What is needed is an exact transcription of every record below.

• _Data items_
►

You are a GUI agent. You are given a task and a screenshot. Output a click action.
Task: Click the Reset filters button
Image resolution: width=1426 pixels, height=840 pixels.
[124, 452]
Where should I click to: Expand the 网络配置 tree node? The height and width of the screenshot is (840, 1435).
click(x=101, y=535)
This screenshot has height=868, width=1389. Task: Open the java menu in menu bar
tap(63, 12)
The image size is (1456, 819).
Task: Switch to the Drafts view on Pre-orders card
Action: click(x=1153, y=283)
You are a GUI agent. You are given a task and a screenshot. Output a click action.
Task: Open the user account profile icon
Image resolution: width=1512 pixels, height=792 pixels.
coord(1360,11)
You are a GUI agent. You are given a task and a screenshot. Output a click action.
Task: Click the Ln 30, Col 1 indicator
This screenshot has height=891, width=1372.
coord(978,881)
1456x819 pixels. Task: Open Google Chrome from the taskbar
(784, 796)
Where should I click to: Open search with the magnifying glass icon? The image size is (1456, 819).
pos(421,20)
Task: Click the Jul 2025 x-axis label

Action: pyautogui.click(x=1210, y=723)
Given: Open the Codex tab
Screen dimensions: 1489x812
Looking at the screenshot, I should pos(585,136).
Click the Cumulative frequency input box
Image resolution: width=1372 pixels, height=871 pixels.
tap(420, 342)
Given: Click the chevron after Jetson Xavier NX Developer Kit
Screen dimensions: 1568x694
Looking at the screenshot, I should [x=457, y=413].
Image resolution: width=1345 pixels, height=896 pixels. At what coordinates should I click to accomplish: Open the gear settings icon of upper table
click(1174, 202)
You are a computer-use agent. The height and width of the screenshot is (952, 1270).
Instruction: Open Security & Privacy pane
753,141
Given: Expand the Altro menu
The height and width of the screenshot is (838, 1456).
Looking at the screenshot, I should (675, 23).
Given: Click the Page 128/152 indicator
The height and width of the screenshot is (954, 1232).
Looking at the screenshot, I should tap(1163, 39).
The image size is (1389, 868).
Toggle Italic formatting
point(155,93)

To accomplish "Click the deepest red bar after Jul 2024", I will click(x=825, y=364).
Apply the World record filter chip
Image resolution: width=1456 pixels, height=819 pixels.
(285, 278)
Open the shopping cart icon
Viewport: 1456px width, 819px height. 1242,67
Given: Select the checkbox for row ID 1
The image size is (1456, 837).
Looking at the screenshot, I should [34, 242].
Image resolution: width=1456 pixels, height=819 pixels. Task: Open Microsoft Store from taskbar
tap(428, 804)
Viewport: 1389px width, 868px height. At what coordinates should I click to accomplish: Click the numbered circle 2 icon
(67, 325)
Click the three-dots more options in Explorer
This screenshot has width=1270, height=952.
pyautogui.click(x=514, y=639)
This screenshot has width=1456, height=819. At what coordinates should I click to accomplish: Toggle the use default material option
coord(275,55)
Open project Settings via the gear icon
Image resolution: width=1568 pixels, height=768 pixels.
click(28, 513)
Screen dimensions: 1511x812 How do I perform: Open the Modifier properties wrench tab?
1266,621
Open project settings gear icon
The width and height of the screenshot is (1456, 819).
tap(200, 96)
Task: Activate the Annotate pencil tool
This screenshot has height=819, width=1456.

◄

• _Your response_
You are a GUI agent. You are given a task and a screenshot. Output a click action.
Task: Click the Reset filters button
Image resolution: width=1426 pixels, height=840 pixels.
[124, 452]
Where should I click to: Expand the 网络配置 tree node? The height and width of the screenshot is (840, 1435).
click(x=101, y=535)
This screenshot has height=868, width=1389. Task: Open the java menu in menu bar
tap(63, 12)
The image size is (1456, 819).
Task: Switch to the Drafts view on Pre-orders card
Action: click(x=1153, y=283)
You are a GUI agent. You are given a task and a screenshot. Output a click action.
Task: Open the user account profile icon
Image resolution: width=1512 pixels, height=792 pixels.
coord(1360,11)
You are a GUI agent. You are given a task and a screenshot. Output a click action.
Task: Click the Ln 30, Col 1 indicator
This screenshot has height=891, width=1372.
coord(978,881)
1456x819 pixels. Task: Open Google Chrome from the taskbar
(784, 796)
Where should I click to: Open search with the magnifying glass icon? The image size is (1456, 819).
pos(421,20)
Task: Click the Jul 2025 x-axis label

Action: pyautogui.click(x=1210, y=723)
Given: Open the Codex tab
Screen dimensions: 1489x812
Looking at the screenshot, I should pos(585,136).
Click the Cumulative frequency input box
Image resolution: width=1372 pixels, height=871 pixels.
tap(420, 342)
Given: Click the chevron after Jetson Xavier NX Developer Kit
Screen dimensions: 1568x694
Looking at the screenshot, I should [x=457, y=413].
Image resolution: width=1345 pixels, height=896 pixels. At what coordinates should I click to accomplish: Open the gear settings icon of upper table
click(1174, 202)
You are a computer-use agent. The height and width of the screenshot is (952, 1270).
Instruction: Open Security & Privacy pane
753,141
Given: Expand the Altro menu
The height and width of the screenshot is (838, 1456).
Looking at the screenshot, I should (675, 23).
Given: Click the Page 128/152 indicator
The height and width of the screenshot is (954, 1232).
Looking at the screenshot, I should tap(1163, 39).
The image size is (1389, 868).
Toggle Italic formatting
point(155,93)

To accomplish "Click the deepest red bar after Jul 2024", I will click(x=825, y=364).
Apply the World record filter chip
Image resolution: width=1456 pixels, height=819 pixels.
(285, 278)
Open the shopping cart icon
Viewport: 1456px width, 819px height. 1242,67
Given: Select the checkbox for row ID 1
The image size is (1456, 837).
Looking at the screenshot, I should [34, 242].
Image resolution: width=1456 pixels, height=819 pixels. Task: Open Microsoft Store from taskbar
tap(428, 804)
Viewport: 1389px width, 868px height. At what coordinates should I click to accomplish: Click the numbered circle 2 icon
(67, 325)
Click the three-dots more options in Explorer
This screenshot has width=1270, height=952.
pyautogui.click(x=514, y=639)
This screenshot has width=1456, height=819. At what coordinates should I click to accomplish: Toggle the use default material option
coord(275,55)
Open project Settings via the gear icon
Image resolution: width=1568 pixels, height=768 pixels.
click(28, 513)
Screen dimensions: 1511x812 How do I perform: Open the Modifier properties wrench tab?
1266,621
Open project settings gear icon
The width and height of the screenshot is (1456, 819).
tap(200, 96)
Task: Activate the Annotate pencil tool
This screenshot has height=819, width=1456.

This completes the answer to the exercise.